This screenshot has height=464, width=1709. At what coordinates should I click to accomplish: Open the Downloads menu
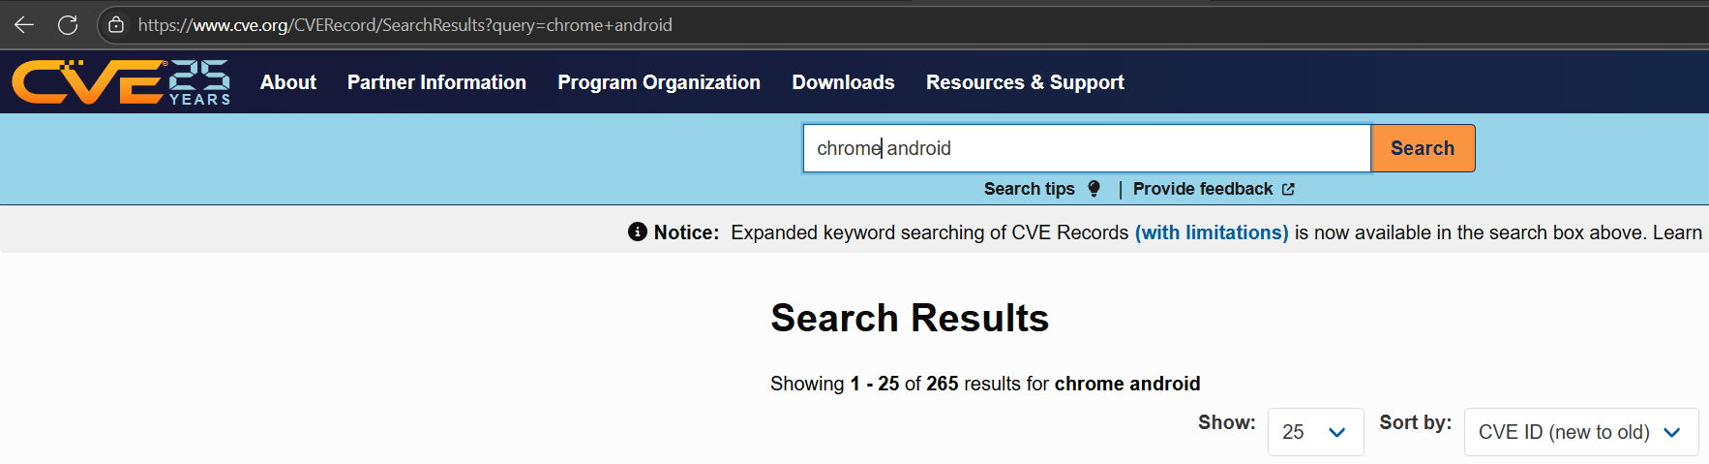pyautogui.click(x=843, y=82)
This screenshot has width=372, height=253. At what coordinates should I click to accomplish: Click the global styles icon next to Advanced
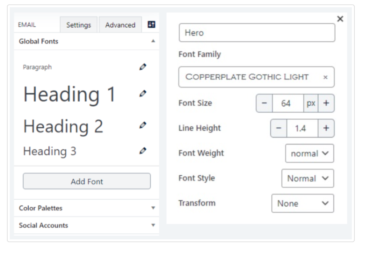point(151,25)
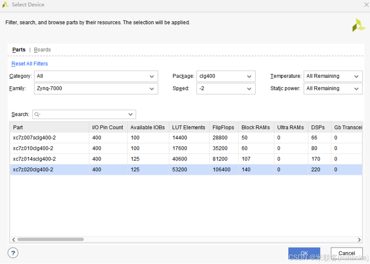
Task: Click the horizontal scrollbar thumb
Action: tap(51, 239)
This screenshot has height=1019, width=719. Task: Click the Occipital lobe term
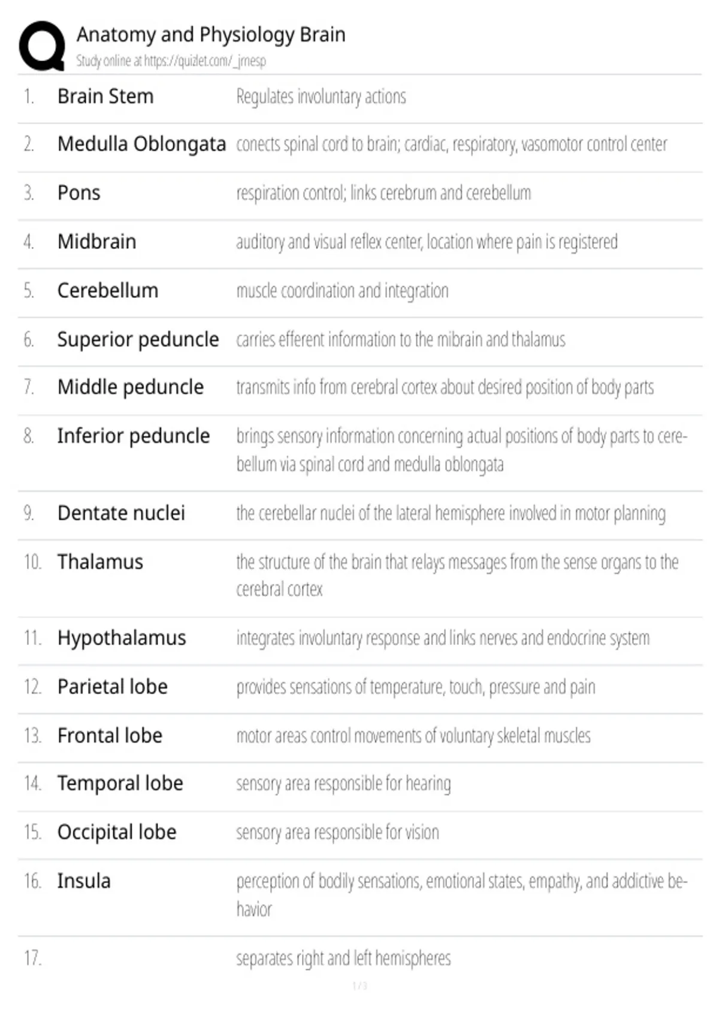(117, 832)
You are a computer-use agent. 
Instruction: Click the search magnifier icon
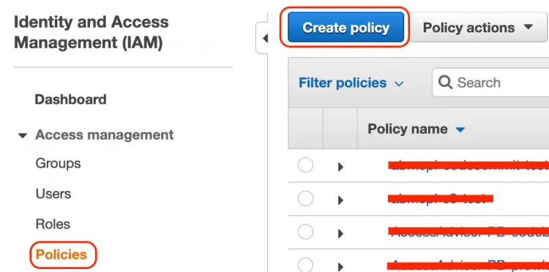445,83
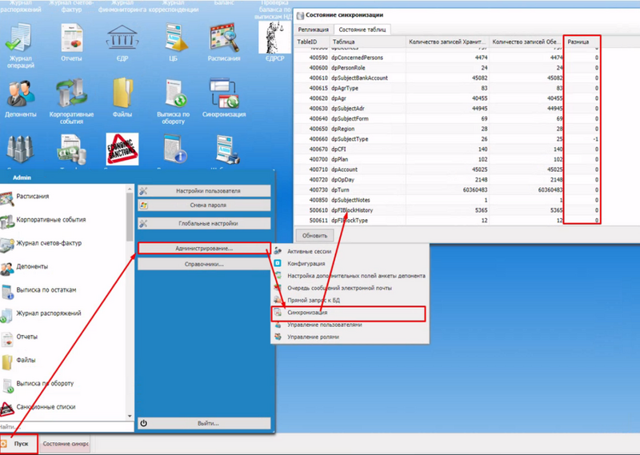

══════

What you should do> Return exactly the lines starting at the line with "This screenshot has width=372, height=253." and ending at the last line of the listing, both ends included; pictures are to be left out.

Task response>
This screenshot has width=372, height=253. At what coordinates should I click to accomplish: Click the global styles icon next to Advanced
point(151,25)
Task: Click the horizontal scrollbar thumb
Action: tap(51, 239)
This screenshot has height=1019, width=719. Task: Click the Occipital lobe term
(117, 832)
You are a computer-use agent. 
Instruction: Click the search magnifier icon
445,83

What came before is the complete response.